Instructions to follow –
Write out word for word the lines from the one holding "Viewport: 631px width, 414px height." through the end of the data, and only those lines. Pictures stay out.

Collection entries
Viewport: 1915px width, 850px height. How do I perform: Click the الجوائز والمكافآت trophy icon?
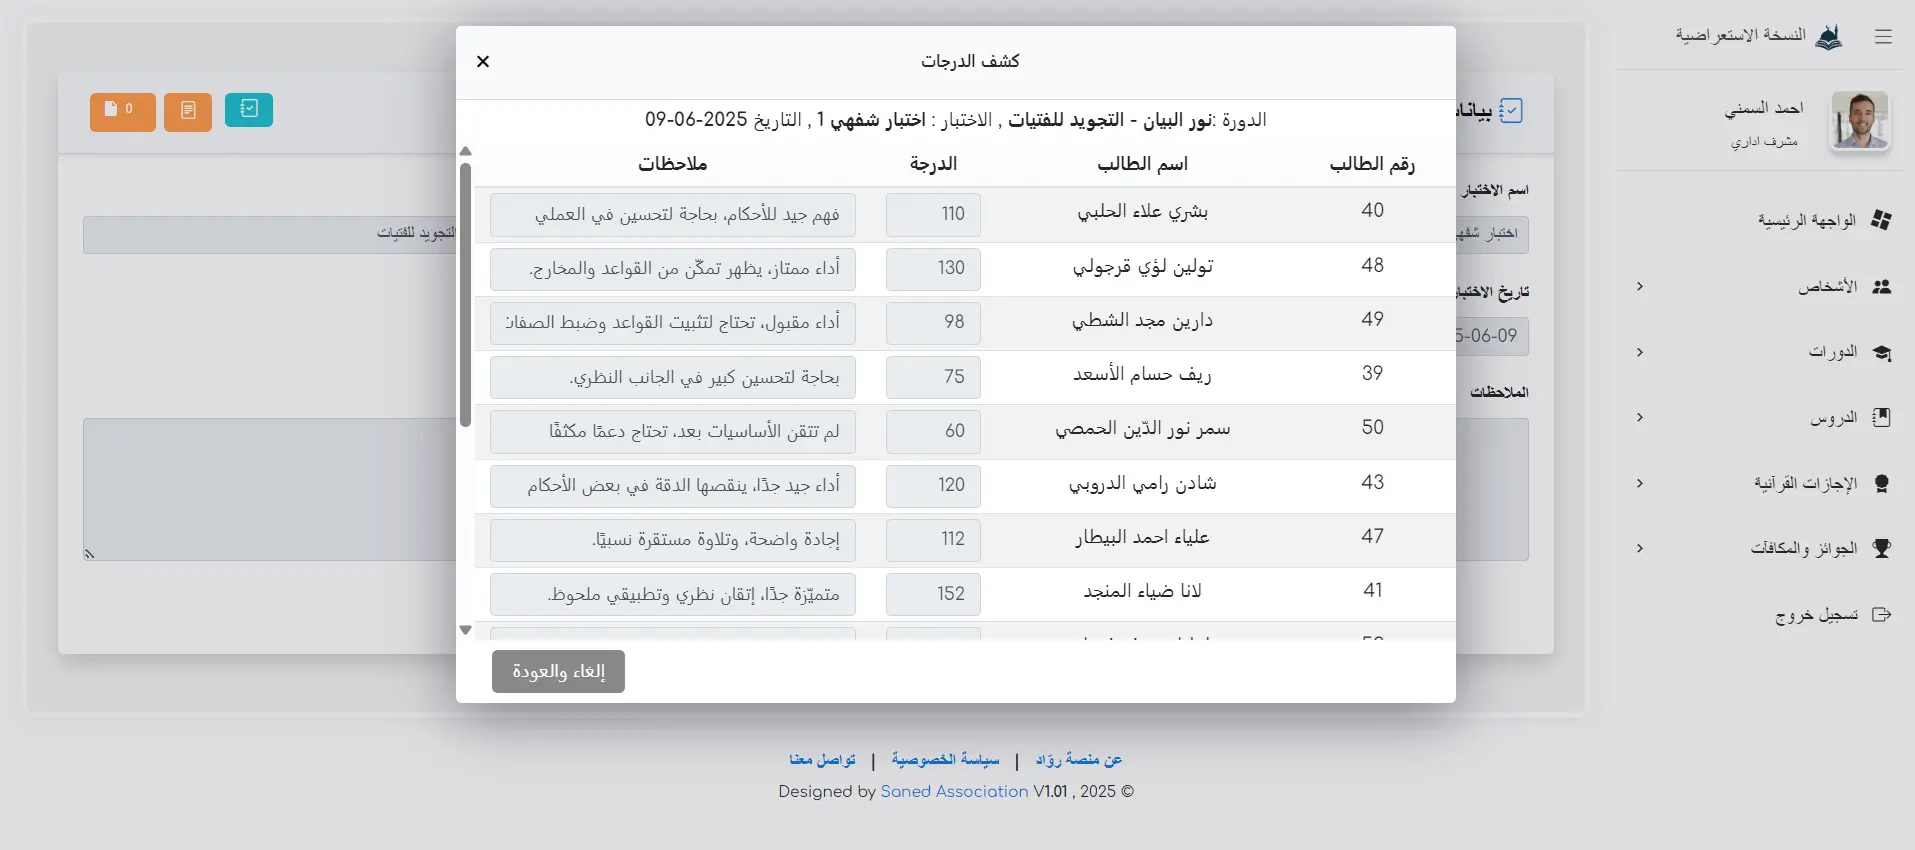pos(1881,548)
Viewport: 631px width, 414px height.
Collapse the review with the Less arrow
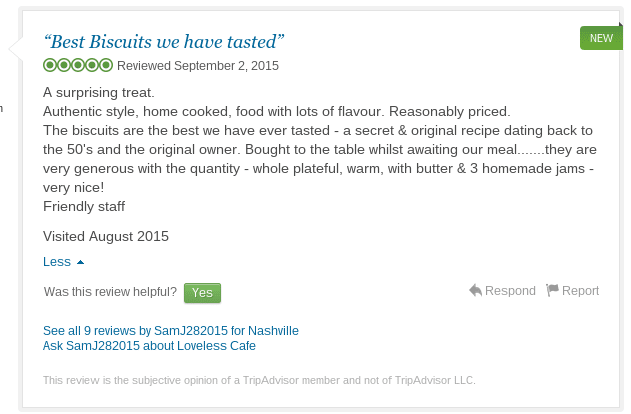(80, 262)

Written answer –
Viewport: 631px width, 414px height.
Collapse the review with the Less arrow
(80, 262)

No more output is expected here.